Miami’s early success in the digital economy prompted New York City and Austin to approve their own coins. Campbell Harvey, a professor of finance at Duke University, predicted others will follow.

“Just think of its branded value,” said Harvey, the author of DeFi and the Future of Finance, a book about decentralized finance. “These cities are operating and preparing themselves for the future. That’s a powerful brand compared to these cities that are stuck in the past.”

Harvey said cities that embrace Bitcoin and other cryptocurrencies are positioning themselves to attract businesses involved with that emerging economy, which, in turn, will create jobs for city residents. 

Several technology and financial companies have relocated to Miami over the past year, for example. And the crypto wallet firm Blockchain.com announced it would move its headquarters from New York City to Miami because of the Florida city’s “welcoming regulatory environment serving as a hotbed of crypto innovation.”

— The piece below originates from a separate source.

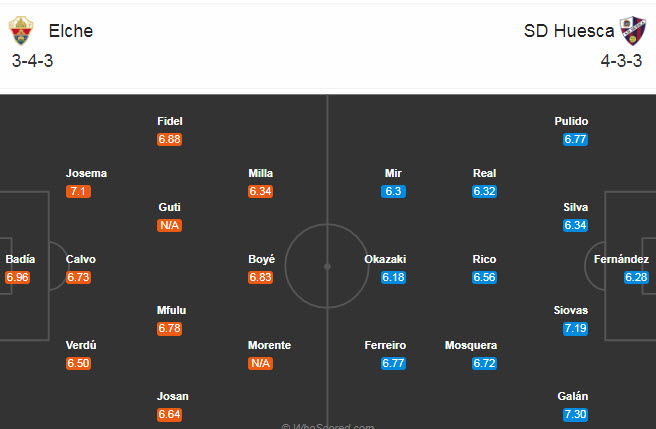Click Siovas's 7.19 rating badge
The height and width of the screenshot is (429, 656).
pos(575,329)
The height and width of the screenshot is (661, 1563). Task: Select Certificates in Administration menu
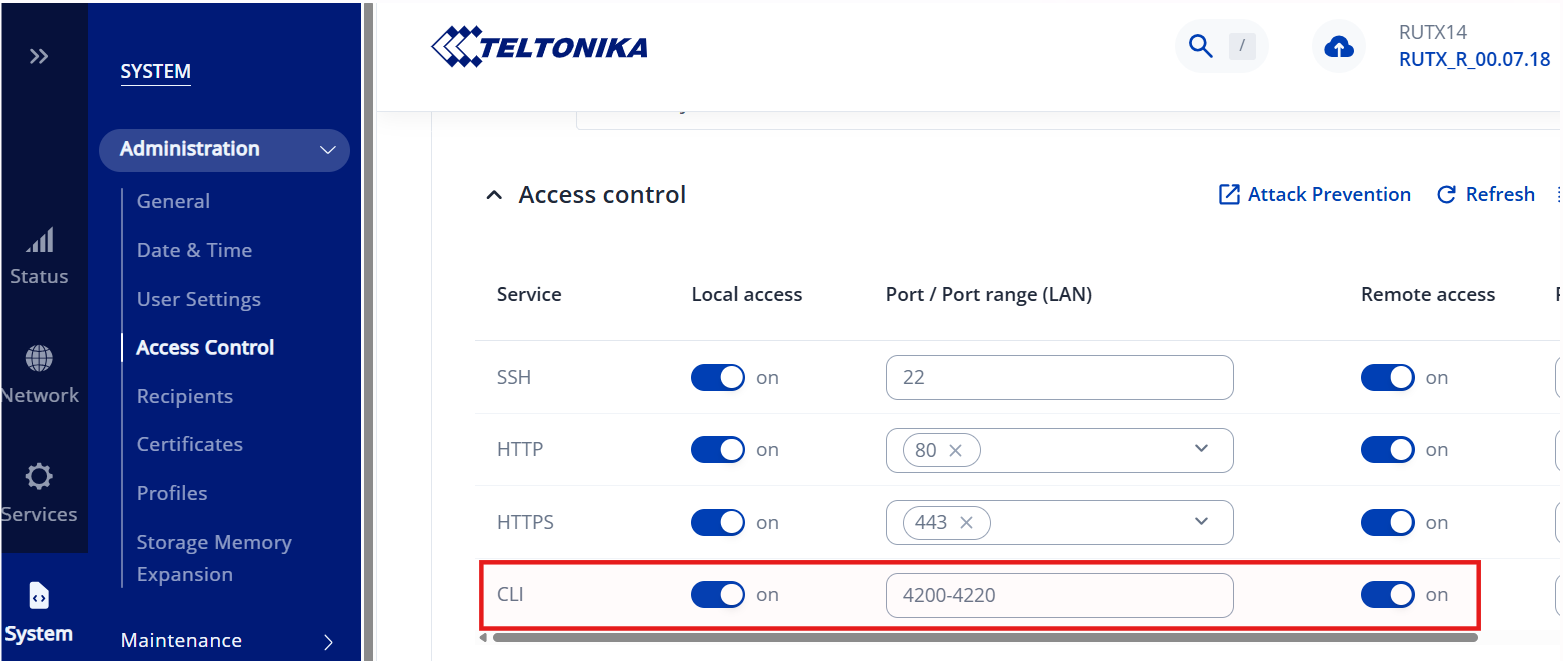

The appeals to businesses of locating in a cryptocurrency-friendly city or state, Harvey said, are efficiency and cost savings. For example, payments via cryptocurrency are quicker and cheaper than through traditional credit cards or wire transfers, Harvey said.

“There’s a lot of promise here,” he said, but added, “It’s really very early on.”

In fact, city governments and state legislatures have some catching up to do before cryptocurrency can replace traditional means of payment.

In New York City, for example, new Mayor Eric Adams, during his campaign, pledged to accept his first three paychecks in cyber cash. But the city is not equipped to pay employees in that manner. He later explained he would have to convert his traditional paycheck into Bitcoin, but told Bloomberg he aims to eventually give city employees the choice between dollars and cryptocurrency.

Likewise, in Ohio, a 2018 experiment allowing businesses to pay state taxes in cryptocurrency failed when the attorney general determined that existing laws covering electronic payments did not permit it.

As Industry Grows, Problems Grow

Wyoming, which is marketing itself as a crypto-friendly place to do business, has enacted two dozen laws that make it easier for digital currency companies to operate in the state, including an alternative bank charter that allows crypto banks to locate there. By mid-2021, 48 businesses with “bitcoin” in their names had hung their shingles in the state.

“They are seeing some economic development benefits from encouraging these companies to do business in their state and to be basing themselves in Wyoming,” Morton said.

Legislatures in 21 states, including Wyoming, considered legislation involving digital assets in 2021; in 14 of them, those bills became law last year.

Some of the states updated laws on the books to add virtual currencies to the list of items the state may return or dispose of under their unclaimed property laws. Several others defined cryptocurrency as a cash equivalent in laws related to sports wagers and criminal actions. And Arizona’s lawmakers established a study committee on cryptocurrency.

Morton noted that cryptocurrency did not exist when states adopted their original financial laws regulating money transmissions, like wire transfers and money orders. “They’re setting up requirements so cryptocurrency companies have to abide by the rules and regulations of money services and money transmission,” she said.

Still, added Morton, a senior fellow in NCSL’s fiscal affairs program, “States are very interested in allowing cryptocurrency to continue develop. … “States are looking at ways to allow these businesses, this industry, to develop, but they’re also aware that they might need to step in as regulators if problems develop.”

Problems have occurred in Massachusetts, Texas and New York, where the attorneys general have levied fines and imposed cease-and-desist orders on scammers posing as crypto companies or even as Tesla boss Elon Musk, promising large returns to investors who send them Bitcoin, according to an investigation by Stateline.

Morton acknowledged that as the industry grows, problems will arise. But she predicted that states’ use of cryptocurrency will continue to expand, especially if the Federal Reserve Board eventually adopts a digital dollar, which it is reviewing.

“Those are the areas we’re watching to see what happens,” she said. “This is where technology meets money.”